◆ Exercise materials
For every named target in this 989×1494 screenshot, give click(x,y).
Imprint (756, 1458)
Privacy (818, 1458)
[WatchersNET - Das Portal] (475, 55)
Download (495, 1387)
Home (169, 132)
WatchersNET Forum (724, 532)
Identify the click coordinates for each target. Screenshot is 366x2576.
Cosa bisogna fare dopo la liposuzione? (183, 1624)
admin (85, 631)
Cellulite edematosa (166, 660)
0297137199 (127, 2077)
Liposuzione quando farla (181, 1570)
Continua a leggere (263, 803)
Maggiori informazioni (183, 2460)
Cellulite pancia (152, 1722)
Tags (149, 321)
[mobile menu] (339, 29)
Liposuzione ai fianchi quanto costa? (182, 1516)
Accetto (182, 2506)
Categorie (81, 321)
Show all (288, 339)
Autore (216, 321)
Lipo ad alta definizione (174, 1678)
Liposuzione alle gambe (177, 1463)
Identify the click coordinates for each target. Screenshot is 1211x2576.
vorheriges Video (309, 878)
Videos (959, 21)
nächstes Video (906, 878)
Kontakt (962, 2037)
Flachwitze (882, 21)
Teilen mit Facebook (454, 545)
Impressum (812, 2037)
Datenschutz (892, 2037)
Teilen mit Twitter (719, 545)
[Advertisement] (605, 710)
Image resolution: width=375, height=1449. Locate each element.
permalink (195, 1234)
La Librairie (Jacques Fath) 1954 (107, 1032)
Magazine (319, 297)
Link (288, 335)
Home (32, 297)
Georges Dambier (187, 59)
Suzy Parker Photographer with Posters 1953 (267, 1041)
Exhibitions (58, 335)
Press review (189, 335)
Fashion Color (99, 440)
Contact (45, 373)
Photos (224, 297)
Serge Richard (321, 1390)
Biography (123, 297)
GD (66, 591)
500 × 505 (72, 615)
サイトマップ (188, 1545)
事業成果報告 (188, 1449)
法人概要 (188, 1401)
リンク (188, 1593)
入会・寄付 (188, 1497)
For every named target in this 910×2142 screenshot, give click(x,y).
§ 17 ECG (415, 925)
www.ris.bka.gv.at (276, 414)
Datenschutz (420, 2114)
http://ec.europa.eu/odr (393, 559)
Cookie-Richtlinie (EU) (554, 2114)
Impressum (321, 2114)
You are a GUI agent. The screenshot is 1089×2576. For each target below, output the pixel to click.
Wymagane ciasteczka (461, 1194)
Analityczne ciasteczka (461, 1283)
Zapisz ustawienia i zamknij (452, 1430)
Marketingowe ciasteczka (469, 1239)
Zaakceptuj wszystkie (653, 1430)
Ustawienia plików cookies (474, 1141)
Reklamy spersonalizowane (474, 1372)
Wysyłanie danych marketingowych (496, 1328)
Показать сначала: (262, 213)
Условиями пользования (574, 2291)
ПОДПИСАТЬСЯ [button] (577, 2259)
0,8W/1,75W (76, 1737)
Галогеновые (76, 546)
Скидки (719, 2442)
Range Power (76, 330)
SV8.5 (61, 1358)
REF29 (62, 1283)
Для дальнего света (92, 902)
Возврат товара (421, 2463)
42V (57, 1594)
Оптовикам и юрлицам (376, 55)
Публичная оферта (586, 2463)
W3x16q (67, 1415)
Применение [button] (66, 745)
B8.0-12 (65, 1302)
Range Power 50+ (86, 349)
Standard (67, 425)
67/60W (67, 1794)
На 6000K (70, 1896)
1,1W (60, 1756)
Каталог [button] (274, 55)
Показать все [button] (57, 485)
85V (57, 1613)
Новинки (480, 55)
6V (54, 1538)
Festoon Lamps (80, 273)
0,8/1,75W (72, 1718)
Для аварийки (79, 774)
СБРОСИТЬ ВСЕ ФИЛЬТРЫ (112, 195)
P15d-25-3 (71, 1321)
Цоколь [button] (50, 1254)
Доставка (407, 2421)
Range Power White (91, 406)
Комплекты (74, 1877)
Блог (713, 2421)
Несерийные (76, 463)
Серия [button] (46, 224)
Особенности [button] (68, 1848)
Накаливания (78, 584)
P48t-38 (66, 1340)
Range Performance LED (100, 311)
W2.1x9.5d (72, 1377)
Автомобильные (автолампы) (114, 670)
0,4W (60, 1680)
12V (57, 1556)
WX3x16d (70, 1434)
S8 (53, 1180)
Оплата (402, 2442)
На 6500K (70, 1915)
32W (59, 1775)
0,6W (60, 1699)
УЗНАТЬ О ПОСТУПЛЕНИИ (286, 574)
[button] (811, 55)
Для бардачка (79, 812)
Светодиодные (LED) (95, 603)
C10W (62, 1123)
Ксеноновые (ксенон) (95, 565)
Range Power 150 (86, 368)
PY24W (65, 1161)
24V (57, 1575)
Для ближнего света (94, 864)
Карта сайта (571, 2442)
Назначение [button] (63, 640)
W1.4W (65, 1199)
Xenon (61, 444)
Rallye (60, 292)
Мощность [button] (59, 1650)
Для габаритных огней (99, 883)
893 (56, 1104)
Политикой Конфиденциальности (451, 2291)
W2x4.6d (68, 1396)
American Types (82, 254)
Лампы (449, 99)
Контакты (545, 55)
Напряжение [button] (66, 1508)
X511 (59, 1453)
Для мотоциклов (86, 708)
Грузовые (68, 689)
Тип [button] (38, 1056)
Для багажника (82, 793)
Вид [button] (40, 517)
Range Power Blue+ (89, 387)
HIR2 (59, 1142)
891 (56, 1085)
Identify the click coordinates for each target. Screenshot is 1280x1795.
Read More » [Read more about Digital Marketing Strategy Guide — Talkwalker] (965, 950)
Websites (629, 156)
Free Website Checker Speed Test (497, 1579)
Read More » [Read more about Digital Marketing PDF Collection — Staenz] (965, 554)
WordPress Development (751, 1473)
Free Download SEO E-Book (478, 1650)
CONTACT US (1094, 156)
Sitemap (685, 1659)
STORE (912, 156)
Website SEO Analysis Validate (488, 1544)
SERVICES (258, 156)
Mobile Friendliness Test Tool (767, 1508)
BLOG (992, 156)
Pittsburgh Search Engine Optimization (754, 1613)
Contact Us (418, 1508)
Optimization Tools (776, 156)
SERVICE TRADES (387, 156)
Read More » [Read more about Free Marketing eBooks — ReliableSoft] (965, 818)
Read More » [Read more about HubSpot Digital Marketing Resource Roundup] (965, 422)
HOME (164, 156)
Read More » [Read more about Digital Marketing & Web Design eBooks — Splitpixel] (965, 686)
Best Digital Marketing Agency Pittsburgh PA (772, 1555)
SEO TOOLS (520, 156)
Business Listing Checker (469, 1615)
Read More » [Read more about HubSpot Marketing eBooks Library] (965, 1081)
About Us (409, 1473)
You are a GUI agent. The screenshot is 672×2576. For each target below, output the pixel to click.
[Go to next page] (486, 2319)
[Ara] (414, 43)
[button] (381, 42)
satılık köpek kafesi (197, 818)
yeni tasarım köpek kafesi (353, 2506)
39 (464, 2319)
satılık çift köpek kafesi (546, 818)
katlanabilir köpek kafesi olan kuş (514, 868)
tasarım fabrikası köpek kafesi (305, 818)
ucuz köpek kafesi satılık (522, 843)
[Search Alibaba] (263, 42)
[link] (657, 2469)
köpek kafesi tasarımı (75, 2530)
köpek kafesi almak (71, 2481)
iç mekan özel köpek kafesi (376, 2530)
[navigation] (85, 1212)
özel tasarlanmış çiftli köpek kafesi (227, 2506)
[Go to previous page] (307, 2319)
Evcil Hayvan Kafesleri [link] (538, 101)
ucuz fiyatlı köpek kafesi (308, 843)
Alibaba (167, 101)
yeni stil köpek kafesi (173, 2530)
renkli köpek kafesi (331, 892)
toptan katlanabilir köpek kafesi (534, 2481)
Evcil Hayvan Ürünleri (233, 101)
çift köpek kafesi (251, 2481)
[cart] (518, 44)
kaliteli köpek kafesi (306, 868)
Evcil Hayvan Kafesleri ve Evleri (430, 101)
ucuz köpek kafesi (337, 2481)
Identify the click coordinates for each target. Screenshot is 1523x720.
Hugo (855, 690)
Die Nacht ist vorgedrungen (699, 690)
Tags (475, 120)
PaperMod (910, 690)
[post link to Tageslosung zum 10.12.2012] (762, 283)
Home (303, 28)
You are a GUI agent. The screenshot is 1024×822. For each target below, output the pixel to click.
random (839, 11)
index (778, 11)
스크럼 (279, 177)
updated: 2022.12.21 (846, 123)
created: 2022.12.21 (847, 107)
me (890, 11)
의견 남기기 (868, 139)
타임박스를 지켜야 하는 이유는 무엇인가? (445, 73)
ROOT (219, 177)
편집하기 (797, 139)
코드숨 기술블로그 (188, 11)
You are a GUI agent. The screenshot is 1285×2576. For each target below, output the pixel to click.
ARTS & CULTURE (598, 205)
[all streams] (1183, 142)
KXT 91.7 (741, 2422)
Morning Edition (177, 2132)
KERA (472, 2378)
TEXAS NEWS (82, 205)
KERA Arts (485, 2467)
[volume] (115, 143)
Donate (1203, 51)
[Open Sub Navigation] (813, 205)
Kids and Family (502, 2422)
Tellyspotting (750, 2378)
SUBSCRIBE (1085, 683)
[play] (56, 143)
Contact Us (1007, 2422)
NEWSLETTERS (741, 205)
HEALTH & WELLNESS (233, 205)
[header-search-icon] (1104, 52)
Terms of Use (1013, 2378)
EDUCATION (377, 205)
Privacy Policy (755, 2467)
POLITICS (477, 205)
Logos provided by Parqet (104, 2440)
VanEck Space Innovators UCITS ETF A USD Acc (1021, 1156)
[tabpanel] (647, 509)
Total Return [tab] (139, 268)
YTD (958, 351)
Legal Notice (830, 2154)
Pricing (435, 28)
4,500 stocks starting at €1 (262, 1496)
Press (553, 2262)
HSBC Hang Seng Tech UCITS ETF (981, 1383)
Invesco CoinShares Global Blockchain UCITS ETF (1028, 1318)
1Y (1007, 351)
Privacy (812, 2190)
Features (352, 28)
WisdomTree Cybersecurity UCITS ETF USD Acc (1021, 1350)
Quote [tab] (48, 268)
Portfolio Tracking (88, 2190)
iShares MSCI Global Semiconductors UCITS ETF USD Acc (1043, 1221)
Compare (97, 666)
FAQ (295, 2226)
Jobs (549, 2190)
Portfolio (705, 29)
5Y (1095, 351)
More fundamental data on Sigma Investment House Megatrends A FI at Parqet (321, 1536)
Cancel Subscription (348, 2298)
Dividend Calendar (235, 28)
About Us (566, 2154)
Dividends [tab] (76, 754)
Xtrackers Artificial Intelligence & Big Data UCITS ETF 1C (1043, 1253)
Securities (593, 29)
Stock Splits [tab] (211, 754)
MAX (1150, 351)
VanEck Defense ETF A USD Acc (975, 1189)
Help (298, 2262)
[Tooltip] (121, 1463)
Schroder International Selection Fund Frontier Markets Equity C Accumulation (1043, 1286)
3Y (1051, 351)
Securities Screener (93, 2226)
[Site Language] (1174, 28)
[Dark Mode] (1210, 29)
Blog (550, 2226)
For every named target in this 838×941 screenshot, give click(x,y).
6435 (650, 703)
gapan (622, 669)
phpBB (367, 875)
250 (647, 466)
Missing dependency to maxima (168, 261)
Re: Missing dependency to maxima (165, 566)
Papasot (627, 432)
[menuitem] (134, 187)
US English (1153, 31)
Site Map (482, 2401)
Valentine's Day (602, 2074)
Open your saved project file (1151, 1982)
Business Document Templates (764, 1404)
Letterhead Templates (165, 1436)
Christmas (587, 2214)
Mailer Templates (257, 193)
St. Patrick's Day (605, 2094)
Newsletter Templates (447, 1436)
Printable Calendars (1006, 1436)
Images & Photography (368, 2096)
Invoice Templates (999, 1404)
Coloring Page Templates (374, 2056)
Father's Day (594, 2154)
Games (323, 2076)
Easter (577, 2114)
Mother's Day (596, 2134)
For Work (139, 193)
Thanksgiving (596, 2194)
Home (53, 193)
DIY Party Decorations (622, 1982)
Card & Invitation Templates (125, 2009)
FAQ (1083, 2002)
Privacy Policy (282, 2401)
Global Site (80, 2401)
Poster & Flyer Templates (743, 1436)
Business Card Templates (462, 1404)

◆ Task objective
Shift every coordinate in the answers by -60 and rewrite each line of the data between the line holding "Скидки (719, 2442)" and the line holding "P48t-38 (66, 1340)", inclusive.

◆ Task response
Скидки (659, 2382)
Range Power (16, 270)
SV8.5 (1, 1298)
REF29 (2, 1223)
Для дальнего света (32, 842)
Возврат товара (361, 2403)
42V (-3, 1534)
Оптовикам и юрлицам (316, -5)
Публичная оферта (526, 2403)
W3x16q (7, 1355)
Применение [button] (6, 685)
B8.0-12 (5, 1242)
Range Power 50+ (26, 289)
Standard (7, 365)
67/60W (7, 1734)
На 6000K (10, 1836)
1,1W (0, 1696)
Каталог [button] (214, -5)
Показать все [button] (-3, 425)
85V (-3, 1553)
Новинки (420, -5)
6V (-6, 1478)
Festoon Lamps (20, 213)
0,8/1,75W (12, 1658)
Для аварийки (19, 714)
СБРОСИТЬ ВСЕ ФИЛЬТРЫ (52, 135)
P15d-25-3 (11, 1261)
Цоколь [button] (-10, 1194)
Доставка (347, 2361)
Range Power White (31, 346)
Комплекты (14, 1817)
Блог (653, 2361)
Несерийные (16, 403)
Серия [button] (-14, 164)
Особенности [button] (8, 1788)
Накаливания (18, 524)
P48t-38 (6, 1280)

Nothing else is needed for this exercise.